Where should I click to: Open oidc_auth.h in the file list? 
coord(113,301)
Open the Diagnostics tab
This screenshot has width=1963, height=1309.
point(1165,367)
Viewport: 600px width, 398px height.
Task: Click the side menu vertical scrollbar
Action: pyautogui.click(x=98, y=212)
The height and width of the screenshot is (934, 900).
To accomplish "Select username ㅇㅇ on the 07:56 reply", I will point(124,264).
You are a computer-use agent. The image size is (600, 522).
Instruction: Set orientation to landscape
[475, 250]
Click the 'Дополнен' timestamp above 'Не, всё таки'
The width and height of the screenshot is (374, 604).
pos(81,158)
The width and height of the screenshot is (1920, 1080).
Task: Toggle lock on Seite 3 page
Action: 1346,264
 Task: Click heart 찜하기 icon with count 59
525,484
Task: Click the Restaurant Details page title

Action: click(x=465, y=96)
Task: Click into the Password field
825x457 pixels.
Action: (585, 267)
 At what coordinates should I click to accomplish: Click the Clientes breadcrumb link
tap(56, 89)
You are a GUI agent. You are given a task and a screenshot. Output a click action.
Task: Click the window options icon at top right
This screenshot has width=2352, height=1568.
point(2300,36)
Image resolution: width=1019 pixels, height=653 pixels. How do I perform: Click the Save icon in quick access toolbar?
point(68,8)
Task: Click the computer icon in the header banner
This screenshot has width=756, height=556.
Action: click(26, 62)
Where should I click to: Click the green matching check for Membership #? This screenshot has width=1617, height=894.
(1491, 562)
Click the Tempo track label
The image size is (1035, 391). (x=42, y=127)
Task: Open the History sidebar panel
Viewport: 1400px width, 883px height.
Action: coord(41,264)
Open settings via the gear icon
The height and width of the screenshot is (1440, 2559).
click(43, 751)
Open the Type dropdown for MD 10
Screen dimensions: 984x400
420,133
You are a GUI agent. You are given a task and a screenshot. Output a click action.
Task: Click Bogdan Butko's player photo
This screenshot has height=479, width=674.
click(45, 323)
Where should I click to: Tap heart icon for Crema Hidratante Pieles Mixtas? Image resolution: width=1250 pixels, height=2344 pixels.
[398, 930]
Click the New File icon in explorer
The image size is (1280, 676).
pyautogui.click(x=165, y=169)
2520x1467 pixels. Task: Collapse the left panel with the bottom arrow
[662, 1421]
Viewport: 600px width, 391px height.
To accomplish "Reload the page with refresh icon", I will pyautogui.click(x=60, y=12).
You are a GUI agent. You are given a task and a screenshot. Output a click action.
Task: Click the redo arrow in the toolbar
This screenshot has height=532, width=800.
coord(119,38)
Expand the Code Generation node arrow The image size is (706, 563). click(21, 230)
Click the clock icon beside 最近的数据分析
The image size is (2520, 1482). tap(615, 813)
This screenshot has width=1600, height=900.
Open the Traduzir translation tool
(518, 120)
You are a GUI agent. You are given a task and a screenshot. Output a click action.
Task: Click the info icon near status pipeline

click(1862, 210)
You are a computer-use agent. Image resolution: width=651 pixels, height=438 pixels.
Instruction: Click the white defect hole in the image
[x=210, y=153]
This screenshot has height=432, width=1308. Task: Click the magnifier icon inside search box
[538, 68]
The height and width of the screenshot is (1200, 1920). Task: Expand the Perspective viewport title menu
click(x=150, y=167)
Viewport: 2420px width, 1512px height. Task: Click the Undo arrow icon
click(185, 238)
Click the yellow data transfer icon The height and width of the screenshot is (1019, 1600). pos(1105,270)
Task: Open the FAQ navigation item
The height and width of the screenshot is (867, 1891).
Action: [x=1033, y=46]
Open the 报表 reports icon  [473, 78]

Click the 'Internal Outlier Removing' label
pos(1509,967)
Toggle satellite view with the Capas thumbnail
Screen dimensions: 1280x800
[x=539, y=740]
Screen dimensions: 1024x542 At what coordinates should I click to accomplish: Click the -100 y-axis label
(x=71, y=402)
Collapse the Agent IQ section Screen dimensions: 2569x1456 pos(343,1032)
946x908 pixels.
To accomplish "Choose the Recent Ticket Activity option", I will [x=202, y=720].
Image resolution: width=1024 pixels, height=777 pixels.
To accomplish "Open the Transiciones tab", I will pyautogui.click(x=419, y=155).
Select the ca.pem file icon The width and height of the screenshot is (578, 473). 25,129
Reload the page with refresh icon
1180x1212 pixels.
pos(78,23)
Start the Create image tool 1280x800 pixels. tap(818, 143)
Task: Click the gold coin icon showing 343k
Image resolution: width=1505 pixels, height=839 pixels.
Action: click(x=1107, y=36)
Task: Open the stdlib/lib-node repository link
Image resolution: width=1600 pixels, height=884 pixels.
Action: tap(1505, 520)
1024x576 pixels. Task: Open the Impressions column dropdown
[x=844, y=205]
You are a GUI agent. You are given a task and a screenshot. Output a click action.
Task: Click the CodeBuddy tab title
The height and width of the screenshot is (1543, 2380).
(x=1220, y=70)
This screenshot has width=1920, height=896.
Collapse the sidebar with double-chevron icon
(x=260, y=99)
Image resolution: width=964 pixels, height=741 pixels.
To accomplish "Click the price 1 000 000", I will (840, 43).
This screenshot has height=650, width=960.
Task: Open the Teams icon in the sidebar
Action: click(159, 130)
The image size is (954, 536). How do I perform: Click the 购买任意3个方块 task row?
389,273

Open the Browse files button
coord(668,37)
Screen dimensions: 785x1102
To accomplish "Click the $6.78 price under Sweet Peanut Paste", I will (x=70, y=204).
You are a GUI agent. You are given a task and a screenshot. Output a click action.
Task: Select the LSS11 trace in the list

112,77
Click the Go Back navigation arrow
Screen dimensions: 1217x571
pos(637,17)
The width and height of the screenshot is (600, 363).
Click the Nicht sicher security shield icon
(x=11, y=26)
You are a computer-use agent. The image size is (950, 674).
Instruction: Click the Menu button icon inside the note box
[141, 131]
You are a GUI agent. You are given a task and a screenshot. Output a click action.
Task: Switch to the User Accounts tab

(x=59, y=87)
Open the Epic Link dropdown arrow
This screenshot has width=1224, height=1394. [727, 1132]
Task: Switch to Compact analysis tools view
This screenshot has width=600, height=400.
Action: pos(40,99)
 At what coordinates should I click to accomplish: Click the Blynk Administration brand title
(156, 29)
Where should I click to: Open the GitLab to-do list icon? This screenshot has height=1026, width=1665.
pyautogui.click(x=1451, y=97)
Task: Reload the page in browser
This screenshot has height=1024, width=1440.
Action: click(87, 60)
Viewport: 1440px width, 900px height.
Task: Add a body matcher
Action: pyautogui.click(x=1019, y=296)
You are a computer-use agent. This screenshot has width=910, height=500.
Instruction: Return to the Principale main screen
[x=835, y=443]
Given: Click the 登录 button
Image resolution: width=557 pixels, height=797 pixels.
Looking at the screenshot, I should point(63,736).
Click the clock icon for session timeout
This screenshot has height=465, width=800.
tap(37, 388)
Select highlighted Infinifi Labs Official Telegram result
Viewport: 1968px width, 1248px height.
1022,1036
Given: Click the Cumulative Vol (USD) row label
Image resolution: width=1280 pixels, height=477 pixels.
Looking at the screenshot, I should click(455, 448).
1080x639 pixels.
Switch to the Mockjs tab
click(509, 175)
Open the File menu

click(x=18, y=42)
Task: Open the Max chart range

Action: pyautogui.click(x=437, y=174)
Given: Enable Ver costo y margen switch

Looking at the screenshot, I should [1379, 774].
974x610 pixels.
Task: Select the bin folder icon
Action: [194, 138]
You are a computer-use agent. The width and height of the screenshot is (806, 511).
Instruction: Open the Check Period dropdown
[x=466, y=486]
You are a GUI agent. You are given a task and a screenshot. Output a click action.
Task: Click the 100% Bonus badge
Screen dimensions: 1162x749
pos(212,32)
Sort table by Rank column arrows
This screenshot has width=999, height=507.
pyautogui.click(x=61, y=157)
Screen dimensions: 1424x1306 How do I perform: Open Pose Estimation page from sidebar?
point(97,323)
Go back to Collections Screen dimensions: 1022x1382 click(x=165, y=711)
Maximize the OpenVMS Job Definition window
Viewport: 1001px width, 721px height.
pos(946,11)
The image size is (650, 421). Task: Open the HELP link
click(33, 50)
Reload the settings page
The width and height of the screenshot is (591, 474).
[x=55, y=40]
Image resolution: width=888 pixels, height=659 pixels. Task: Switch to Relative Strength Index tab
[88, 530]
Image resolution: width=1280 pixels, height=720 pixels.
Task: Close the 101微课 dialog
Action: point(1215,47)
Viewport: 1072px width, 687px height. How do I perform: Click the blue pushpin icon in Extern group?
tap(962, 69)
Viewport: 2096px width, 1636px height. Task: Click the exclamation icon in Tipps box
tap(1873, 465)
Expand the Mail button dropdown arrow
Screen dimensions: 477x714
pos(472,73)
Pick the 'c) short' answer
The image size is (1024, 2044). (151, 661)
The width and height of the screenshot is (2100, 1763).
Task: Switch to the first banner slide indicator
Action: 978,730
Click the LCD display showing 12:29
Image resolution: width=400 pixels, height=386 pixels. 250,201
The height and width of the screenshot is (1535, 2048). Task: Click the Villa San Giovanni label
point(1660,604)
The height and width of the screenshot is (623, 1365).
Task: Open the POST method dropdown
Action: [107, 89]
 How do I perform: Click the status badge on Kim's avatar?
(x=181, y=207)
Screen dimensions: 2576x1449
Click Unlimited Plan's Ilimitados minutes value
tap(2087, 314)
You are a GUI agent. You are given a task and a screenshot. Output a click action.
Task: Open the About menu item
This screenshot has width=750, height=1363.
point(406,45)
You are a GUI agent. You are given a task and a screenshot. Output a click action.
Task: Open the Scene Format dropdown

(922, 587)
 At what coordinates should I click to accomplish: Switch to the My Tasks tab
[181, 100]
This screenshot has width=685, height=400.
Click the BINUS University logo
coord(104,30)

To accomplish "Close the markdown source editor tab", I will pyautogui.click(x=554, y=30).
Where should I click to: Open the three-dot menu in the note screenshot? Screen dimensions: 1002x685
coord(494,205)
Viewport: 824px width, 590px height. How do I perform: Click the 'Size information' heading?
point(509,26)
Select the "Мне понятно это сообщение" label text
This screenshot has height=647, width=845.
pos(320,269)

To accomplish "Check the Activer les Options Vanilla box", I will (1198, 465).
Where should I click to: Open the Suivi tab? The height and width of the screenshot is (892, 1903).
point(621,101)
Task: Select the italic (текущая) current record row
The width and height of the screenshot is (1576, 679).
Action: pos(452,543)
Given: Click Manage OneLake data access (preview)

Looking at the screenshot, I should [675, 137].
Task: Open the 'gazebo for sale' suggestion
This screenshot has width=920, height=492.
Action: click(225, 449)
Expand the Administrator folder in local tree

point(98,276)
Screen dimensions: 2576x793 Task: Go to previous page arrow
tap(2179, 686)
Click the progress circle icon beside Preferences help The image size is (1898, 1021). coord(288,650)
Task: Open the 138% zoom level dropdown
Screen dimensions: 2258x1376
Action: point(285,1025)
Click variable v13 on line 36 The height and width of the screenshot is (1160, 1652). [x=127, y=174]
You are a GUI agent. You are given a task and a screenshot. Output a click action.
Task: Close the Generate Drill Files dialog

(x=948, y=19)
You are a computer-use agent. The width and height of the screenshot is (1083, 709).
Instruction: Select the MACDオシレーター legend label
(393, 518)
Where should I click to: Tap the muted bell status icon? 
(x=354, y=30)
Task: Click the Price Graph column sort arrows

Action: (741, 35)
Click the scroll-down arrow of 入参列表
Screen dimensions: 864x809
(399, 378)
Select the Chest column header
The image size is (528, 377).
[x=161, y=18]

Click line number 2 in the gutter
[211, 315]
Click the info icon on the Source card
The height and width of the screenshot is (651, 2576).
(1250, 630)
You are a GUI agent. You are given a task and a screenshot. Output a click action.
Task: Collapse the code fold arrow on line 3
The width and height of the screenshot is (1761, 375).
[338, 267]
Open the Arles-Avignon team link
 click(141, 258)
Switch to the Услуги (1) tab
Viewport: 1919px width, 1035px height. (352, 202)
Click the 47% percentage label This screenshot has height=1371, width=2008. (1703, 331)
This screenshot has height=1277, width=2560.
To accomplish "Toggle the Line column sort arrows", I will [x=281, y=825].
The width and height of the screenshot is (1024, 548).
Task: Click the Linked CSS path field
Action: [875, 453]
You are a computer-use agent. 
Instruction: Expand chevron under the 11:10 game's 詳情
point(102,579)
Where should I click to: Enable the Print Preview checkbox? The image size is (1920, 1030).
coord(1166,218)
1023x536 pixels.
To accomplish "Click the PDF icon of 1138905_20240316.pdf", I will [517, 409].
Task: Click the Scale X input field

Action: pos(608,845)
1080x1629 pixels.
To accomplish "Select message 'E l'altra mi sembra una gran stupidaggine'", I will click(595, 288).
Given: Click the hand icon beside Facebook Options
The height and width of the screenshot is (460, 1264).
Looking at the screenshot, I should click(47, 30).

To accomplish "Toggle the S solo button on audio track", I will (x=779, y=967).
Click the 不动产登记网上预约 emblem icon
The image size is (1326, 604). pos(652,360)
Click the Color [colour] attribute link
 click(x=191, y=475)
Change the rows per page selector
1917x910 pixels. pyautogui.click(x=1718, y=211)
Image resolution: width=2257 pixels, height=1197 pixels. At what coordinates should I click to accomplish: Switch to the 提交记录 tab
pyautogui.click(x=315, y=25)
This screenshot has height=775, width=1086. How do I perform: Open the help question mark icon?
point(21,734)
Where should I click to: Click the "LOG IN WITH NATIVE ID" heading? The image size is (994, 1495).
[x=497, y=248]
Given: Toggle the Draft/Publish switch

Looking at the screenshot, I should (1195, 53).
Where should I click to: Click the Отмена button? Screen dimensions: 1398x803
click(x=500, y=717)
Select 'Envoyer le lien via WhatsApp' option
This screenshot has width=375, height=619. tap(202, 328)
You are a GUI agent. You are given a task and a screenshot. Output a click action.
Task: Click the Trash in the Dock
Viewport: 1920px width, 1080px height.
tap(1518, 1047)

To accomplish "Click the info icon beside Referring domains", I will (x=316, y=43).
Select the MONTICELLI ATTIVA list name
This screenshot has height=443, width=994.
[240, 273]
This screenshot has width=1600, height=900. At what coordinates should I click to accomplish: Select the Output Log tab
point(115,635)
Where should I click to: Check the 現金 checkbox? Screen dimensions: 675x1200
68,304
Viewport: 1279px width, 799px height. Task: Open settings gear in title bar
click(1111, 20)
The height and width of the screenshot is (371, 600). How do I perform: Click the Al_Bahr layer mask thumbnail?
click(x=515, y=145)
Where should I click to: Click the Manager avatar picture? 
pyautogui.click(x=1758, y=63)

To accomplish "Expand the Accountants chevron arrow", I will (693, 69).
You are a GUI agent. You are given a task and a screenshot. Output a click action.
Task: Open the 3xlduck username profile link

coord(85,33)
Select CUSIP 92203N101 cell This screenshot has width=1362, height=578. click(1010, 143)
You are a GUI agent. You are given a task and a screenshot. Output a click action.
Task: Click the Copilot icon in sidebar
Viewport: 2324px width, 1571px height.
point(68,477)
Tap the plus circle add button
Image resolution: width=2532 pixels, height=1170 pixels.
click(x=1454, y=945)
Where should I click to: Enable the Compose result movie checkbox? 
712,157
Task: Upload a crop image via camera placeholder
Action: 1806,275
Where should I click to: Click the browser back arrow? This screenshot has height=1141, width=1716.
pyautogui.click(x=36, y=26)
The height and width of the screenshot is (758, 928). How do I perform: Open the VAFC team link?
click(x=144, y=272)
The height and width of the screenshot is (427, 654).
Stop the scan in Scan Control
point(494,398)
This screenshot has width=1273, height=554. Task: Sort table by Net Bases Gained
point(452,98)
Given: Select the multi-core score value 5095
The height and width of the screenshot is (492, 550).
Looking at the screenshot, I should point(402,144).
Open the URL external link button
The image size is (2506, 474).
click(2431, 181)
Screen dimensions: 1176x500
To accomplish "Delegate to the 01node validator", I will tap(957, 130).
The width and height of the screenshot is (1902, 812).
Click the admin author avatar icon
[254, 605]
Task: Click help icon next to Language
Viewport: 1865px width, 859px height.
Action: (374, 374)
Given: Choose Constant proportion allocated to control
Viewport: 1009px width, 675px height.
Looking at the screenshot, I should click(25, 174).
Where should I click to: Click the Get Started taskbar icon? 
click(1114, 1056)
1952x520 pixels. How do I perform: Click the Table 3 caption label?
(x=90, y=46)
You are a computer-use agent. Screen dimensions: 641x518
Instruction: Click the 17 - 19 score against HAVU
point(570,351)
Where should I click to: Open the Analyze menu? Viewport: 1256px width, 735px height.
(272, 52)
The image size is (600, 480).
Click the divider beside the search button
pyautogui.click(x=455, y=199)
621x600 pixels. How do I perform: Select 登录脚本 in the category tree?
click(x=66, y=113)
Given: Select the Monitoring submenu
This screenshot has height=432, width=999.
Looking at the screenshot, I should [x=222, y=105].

══════

> **Exercise requirements**
Express the entries as a Markdown table with the columns "Row" and "Text", starting at the first line of the entries and ending at the line that contains "The image size is (1035, 391). (x=42, y=127)", both included. Number each line in order and omit blank lines.

> **Solution to this problem**
| Row | Text |
|---|---|
| 1 | Where should I click to: Open oidc_auth.h in the file list?  |
| 2 | coord(113,301) |
| 3 | Open the Diagnostics tab |
| 4 | This screenshot has width=1963, height=1309. |
| 5 | point(1165,367) |
| 6 | Viewport: 600px width, 398px height. |
| 7 | Task: Click the side menu vertical scrollbar |
| 8 | Action: pyautogui.click(x=98, y=212) |
| 9 | The height and width of the screenshot is (934, 900). |
| 10 | To accomplish "Select username ㅇㅇ on the 07:56 reply", I will point(124,264). |
| 11 | You are a computer-use agent. The image size is (600, 522). |
| 12 | Instruction: Set orientation to landscape |
| 13 | [475, 250] |
| 14 | Click the 'Дополнен' timestamp above 'Не, всё таки' |
| 15 | The width and height of the screenshot is (374, 604). |
| 16 | pos(81,158) |
| 17 | The width and height of the screenshot is (1920, 1080). |
| 18 | Task: Toggle lock on Seite 3 page |
| 19 | Action: 1346,264 |
| 20 |  Task: Click heart 찜하기 icon with count 59 |
| 21 | 525,484 |
| 22 | Task: Click the Restaurant Details page title |
| 23 | Action: click(x=465, y=96) |
| 24 | Task: Click into the Password field |
| 25 | 825x457 pixels. |
| 26 | Action: (585, 267) |
| 27 |  At what coordinates should I click to accomplish: Click the Clientes breadcrumb link |
| 28 | tap(56, 89) |
| 29 | You are a GUI agent. You are given a task and a screenshot. Output a click action. |
| 30 | Task: Click the window options icon at top right |
| 31 | This screenshot has width=2352, height=1568. |
| 32 | point(2300,36) |
| 33 | Image resolution: width=1019 pixels, height=653 pixels. How do I perform: Click the Save icon in quick access toolbar? |
| 34 | point(68,8) |
| 35 | Task: Click the computer icon in the header banner |
| 36 | This screenshot has width=756, height=556. |
| 37 | Action: click(26, 62) |
| 38 | Where should I click to: Click the green matching check for Membership #? This screenshot has width=1617, height=894. |
| 39 | (1491, 562) |
| 40 | Click the Tempo track label |
| 41 | The image size is (1035, 391). (x=42, y=127) |